Water Availability in the Child and Adult Care Food Program
|DATE:||Aug. 5, 2016|
|POLICY MEMO:||CACFP 20-2016|
|SUBJECT:||Water Availability in the Child and Adult Care Food Program|
This memorandum explains the water requirements in the Child and Adult Care Food Program (CACFP) and supersedes CACFP 20-2011, Child Nutrition Reauthorization 2010: Water Availability in the Child and Adult Care Food program.
The Healthy, Hunger-Free Kids Act of 2010 (the Act), PL 111-296, amended section 221 of the Richard B. Russell National School Lunch Act (NSLA), 42 U.S.C. 1766(u), to require that CACFP providers make potable water available to children. Subsequently, the U.S. Department of Agriculture’s (USDA) Food and Nutrition Service (FNS) issued the memorandum CACFP 20-2011 Child Nutrition Reauthorization 2010: Water Availability in the Child and Adult Care Food Program on May 11, 2011. That memorandum required that child care centers and day care homes make water available to children upon request throughout the day.

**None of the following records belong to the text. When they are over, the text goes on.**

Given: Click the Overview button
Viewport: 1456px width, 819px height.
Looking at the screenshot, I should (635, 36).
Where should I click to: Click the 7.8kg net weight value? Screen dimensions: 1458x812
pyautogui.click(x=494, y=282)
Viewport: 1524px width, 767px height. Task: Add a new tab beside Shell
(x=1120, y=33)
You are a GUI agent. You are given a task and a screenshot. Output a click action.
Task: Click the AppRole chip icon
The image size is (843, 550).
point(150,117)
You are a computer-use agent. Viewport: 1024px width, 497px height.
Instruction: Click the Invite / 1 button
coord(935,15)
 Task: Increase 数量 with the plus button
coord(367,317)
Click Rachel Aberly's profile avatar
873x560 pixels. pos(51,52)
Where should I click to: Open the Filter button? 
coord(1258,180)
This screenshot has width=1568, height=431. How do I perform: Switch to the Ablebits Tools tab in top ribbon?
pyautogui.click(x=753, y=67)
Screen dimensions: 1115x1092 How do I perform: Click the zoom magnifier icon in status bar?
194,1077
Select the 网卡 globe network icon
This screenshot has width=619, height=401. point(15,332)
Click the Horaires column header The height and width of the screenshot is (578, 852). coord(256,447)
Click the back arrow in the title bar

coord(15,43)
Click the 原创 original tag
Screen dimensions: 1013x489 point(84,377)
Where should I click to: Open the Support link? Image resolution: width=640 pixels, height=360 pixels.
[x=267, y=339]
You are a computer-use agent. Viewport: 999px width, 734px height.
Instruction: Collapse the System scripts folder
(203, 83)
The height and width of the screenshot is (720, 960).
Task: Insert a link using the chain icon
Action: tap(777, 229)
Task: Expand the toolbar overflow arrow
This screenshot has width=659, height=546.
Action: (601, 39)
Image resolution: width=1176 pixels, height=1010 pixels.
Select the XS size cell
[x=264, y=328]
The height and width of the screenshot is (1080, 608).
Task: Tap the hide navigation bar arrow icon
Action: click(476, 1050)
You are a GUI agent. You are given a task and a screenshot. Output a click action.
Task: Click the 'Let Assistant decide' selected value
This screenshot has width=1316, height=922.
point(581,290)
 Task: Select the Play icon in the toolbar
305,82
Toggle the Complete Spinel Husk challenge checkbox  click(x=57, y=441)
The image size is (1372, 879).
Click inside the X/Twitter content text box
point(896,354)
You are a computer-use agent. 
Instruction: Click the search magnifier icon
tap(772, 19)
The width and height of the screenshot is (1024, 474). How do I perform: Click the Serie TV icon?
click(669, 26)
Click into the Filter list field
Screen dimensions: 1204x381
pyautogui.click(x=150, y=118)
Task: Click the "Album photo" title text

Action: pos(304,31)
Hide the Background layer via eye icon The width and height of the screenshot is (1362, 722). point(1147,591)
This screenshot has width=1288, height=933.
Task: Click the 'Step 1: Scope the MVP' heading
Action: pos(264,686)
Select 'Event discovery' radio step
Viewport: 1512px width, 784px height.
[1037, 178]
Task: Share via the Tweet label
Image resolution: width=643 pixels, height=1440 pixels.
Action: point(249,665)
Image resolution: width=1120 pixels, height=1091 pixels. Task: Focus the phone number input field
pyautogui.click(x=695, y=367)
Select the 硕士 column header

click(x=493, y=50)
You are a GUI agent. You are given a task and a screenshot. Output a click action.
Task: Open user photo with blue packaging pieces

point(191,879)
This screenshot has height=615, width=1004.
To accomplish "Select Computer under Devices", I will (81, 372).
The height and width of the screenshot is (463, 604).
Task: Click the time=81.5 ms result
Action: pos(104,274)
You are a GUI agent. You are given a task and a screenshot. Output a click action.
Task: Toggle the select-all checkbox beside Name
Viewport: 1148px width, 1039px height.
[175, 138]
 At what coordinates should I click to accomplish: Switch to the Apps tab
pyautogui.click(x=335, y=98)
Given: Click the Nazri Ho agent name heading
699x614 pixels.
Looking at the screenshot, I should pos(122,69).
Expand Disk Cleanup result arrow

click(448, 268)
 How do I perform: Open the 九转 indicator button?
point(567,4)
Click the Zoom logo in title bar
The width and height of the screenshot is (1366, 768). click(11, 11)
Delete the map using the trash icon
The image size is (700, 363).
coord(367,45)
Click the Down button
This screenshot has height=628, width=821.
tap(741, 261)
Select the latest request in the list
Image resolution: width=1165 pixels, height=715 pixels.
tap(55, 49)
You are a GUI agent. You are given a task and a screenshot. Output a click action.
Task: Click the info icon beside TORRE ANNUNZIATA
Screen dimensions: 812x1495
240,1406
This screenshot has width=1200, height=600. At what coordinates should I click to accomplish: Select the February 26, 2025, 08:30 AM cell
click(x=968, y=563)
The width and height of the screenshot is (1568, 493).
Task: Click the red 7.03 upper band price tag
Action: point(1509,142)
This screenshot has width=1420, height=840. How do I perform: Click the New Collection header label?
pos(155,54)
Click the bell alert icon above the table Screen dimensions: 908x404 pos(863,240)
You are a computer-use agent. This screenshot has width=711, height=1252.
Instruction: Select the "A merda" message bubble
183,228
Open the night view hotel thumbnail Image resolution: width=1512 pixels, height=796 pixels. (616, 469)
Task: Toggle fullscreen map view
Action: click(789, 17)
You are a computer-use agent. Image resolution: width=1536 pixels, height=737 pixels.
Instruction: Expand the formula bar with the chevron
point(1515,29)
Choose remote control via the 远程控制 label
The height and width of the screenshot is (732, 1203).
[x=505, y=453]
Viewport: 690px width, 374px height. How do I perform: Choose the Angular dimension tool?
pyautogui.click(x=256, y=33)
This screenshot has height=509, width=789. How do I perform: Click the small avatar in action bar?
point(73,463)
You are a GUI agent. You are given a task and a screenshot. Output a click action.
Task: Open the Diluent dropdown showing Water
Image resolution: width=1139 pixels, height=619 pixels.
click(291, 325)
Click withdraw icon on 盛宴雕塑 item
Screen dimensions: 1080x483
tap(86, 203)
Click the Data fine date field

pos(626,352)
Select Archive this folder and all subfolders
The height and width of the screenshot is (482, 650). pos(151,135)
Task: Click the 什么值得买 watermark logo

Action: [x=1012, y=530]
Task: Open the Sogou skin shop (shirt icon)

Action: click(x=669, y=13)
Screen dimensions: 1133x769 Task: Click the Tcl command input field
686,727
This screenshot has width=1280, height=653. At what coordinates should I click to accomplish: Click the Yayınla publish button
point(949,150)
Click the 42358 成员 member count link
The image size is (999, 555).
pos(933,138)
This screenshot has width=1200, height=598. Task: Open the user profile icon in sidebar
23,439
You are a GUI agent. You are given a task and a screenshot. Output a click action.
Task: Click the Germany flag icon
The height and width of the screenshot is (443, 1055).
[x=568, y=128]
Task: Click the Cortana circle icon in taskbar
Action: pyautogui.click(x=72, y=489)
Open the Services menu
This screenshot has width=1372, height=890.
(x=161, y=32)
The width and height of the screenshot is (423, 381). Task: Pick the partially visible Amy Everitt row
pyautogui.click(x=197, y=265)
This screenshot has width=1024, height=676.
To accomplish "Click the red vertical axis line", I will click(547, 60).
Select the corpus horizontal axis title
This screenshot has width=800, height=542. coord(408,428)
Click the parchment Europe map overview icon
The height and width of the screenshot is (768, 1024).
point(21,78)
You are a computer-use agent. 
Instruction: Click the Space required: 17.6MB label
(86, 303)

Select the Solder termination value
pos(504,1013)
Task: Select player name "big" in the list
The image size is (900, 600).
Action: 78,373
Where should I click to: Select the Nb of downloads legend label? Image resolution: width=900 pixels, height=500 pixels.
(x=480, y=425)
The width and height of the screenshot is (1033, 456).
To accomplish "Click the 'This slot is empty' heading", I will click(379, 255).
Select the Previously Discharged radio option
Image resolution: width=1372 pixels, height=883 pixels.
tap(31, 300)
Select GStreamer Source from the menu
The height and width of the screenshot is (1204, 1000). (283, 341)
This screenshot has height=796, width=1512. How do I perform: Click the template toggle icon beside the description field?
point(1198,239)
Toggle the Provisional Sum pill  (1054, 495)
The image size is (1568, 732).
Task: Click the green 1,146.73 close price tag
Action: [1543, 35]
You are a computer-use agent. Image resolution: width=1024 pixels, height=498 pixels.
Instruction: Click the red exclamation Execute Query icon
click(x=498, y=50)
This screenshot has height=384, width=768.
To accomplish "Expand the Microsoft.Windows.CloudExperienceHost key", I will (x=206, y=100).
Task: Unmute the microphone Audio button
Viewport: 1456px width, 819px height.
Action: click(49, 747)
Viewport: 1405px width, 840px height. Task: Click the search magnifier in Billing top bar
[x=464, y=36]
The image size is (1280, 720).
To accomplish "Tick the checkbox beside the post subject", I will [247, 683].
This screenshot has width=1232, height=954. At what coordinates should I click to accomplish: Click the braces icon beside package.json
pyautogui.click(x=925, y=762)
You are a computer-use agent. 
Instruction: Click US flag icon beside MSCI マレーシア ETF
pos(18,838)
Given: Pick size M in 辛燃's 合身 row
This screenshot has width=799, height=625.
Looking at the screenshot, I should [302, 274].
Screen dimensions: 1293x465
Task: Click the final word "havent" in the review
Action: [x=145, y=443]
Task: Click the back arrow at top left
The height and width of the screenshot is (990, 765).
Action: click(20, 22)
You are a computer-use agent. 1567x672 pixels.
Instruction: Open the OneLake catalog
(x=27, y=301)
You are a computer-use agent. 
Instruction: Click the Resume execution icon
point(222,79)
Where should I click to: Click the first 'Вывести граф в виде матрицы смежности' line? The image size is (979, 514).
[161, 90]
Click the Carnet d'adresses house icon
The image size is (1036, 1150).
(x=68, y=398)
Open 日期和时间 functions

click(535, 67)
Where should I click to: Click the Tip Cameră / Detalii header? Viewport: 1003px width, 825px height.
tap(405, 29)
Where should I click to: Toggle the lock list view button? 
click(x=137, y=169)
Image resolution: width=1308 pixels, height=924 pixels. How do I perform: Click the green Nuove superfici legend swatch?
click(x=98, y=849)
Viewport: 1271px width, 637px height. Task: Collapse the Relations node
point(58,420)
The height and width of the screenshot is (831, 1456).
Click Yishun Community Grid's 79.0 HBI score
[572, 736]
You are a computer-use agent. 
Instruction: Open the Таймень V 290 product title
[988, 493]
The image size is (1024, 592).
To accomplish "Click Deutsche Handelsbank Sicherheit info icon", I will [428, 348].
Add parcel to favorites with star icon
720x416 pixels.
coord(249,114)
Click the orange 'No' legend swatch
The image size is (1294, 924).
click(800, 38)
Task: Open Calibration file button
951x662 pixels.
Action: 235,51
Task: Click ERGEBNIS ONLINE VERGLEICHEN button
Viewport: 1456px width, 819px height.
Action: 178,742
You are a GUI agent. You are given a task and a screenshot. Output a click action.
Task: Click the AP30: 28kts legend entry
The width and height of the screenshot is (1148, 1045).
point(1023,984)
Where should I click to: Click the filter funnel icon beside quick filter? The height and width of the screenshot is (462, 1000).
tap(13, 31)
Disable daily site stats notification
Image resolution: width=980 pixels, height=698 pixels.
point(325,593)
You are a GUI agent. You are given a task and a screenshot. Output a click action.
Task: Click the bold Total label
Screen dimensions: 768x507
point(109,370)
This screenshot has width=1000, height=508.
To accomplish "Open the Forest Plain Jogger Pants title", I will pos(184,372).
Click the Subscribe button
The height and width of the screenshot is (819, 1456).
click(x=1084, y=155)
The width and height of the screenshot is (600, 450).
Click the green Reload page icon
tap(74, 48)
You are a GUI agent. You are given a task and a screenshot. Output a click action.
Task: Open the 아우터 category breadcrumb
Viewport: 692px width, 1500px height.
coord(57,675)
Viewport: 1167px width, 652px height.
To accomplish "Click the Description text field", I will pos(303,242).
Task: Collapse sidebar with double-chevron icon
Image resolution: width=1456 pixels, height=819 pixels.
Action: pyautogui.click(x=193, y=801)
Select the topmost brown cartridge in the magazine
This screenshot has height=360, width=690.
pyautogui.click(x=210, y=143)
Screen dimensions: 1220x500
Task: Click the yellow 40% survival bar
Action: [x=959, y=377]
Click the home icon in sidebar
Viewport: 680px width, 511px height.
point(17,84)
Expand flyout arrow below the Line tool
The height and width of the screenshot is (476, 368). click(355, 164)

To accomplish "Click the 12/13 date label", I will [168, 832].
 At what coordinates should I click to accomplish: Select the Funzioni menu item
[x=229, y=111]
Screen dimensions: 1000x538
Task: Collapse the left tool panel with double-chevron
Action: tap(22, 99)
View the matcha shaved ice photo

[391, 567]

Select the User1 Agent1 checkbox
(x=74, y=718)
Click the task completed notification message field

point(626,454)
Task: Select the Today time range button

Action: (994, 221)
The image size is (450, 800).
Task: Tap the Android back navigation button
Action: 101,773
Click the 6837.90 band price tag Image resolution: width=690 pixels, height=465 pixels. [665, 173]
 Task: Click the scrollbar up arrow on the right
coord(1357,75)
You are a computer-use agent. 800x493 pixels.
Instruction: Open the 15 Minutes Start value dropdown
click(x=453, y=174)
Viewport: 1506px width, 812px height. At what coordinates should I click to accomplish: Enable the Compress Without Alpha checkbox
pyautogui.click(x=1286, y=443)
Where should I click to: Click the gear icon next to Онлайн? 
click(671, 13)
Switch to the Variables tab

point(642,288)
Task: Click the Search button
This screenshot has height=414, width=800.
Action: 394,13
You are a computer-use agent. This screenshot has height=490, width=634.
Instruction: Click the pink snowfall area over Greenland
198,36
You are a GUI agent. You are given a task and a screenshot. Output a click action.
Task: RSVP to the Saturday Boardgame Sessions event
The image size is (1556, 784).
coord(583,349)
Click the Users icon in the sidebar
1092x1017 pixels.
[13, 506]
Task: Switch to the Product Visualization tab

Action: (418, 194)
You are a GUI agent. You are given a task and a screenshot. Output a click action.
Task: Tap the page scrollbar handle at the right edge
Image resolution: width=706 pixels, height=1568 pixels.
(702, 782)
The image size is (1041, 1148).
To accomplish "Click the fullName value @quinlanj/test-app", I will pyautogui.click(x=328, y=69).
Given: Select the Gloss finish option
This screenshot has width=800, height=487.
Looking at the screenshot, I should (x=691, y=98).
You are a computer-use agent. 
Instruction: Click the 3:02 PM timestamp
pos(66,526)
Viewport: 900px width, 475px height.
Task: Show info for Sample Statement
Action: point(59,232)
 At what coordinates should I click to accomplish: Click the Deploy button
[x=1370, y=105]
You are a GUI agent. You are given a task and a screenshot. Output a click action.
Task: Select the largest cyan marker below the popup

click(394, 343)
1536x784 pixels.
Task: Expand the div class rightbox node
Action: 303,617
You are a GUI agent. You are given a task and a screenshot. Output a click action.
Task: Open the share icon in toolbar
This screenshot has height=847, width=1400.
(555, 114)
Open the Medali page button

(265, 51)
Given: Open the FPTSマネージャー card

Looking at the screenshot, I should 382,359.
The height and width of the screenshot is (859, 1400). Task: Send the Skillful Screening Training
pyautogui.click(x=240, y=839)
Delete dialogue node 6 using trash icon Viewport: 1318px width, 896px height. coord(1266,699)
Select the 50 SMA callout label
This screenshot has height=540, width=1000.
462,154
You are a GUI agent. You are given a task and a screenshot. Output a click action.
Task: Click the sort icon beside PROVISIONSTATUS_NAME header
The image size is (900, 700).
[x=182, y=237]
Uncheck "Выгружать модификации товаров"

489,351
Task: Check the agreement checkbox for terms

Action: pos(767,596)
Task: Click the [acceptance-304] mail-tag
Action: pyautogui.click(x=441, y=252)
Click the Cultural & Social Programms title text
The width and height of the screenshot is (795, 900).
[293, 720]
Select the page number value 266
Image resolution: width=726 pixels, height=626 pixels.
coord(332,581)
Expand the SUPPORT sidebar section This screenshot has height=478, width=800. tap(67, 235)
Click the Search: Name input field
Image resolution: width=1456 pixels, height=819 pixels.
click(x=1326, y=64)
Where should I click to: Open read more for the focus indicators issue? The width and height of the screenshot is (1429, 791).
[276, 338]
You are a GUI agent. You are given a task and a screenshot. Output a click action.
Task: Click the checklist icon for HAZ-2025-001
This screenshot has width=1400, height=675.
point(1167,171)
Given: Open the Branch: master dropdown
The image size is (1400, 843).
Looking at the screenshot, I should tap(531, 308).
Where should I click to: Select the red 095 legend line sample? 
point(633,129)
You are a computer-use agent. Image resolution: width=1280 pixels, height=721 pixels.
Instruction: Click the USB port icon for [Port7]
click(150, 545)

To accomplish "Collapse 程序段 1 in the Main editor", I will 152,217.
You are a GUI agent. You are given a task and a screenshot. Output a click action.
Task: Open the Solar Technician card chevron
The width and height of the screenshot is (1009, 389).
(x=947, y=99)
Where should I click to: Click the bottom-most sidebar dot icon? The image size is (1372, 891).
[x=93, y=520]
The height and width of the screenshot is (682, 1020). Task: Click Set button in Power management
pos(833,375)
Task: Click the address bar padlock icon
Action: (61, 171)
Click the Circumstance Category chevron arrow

The Act further amended section 17 of the NSLA to require USDA to update the CACFP meal pattern requirements to make them consistent with (a) the most recent version of the Dietary Guidelines for Americans, (b) the most recent relevant nutrition science, and (c) appropriate authoritative scientific agency and organization recommendations. On April 25, 2016, FNS published the final rule “Child and Adult Care Food Program: Meal Pattern Revisions Related to the Healthy, Hunger-Free Kids Act” (81 FR 24348) to update the CACFP meal patterns in 7 CFR 226.20. This final rule codified the water requirement outlined in the memorandum CACFP 20-2011 under 7 CFR 226.25(i), which, as stated above, required that child care centers and day care homes make water available to children upon request throughout the day. The final rule also expanded the water requirement to mandate that starting Oct. 1, 2017, child care centers and day care homes must also offer water to children throughout the day. FNS added the additional requirement to offer water in recognition that the majority of the CACFP participants are very young children and may not be able to or know how to request it themselves. These requirements to make water available and offer water throughout the day do not apply to adult day care centers; however, adult day care centers are encouraged to ensure drinking water is offered and made available to adult participants throughout the day. This memorandum provides guidance on how to offer and make water available to children participating in the CACFP.
The 2015-2020 Dietary Guidelines for Americans recommend that water be consumed daily, but do not establish a daily minimum intake for water consumption. Water can help children stay hydrated and healthy, particularly when chosen as an alternative to sugar-sweetened beverages. Child care centers and day care homes can make water available to children in a variety of ways, including having cups available next to the kitchen sink faucet, having water pitchers and cups set out, or simply providing water if it should be requested. Child care centers and day care homes are not required to have water available for children to self-serve. Offering water means asking the children whether they would like water at different times throughout the day. For very young children, this may require visual cues such as showing the cup or pitcher while verbally offering the water.
While drinking water must be made available to children during meal times, it does not have to be served alongside the meal. Water is not part of the reimbursable meal and may not be served instead of fluid milk. If water is offered during a meal, centers and day care homes should consider offering smaller amounts of water and keep in mind that children who drink too much liquid may feel too full to eat. FNS recommends serving water with snacks when no other beverage is being served, or when water can be served in lieu of other high calorie, sweetened beverages that are not creditable (e.g., juice drinks, soda, sports drinks). A good time to offer water more frequently might be during or after physical activity, on hot summer days, or cold winter months when the air is drier because of indoor heating. More ideas are available in FNS’ tip sheet Make Water Available Throughout the Day.
FNS expects that the CACFP water requirements can be instituted with no or very low cost. However, circumstances may arise in which safe water is not readily available in a facility. In these instances, purchasing water for children may be considered a reasonable and allowable cost for participating facilities. The purchasing of water will continue to be an unallowable cost if purchased for non-participant consumption. More information is available in policy memorandum SP 49-2016, CACFP 18-2016, Resources for Making Potable Water Available in Schools and Child Care Facilities, http://www.fns.usda.gov/sites/default/files/cn/SP49_CACFP18_2016os.pdf.
The provision to make potable water available to children throughout the day went into effect on May 11, 2011 via memorandum CACFP 20-2011. Child care centers and day care homes must be compliant with the requirement to offer water to children throughout the day by Oct. 1, 2017.
State agencies are reminded to distribute this information to program operators immediately. Program operators should direct any questions regarding this memorandum to the appropriate state agency. State agencies should direct questions to the appropriate FNS regional office.
Policy and Program Development Division
Child Nutrition Programs
The contents of this guidance document do not have the force and effect of law and are not meant to bind the public in any way. This document is intended only to provide clarity to the public regarding existing requirements under the law or agency policies.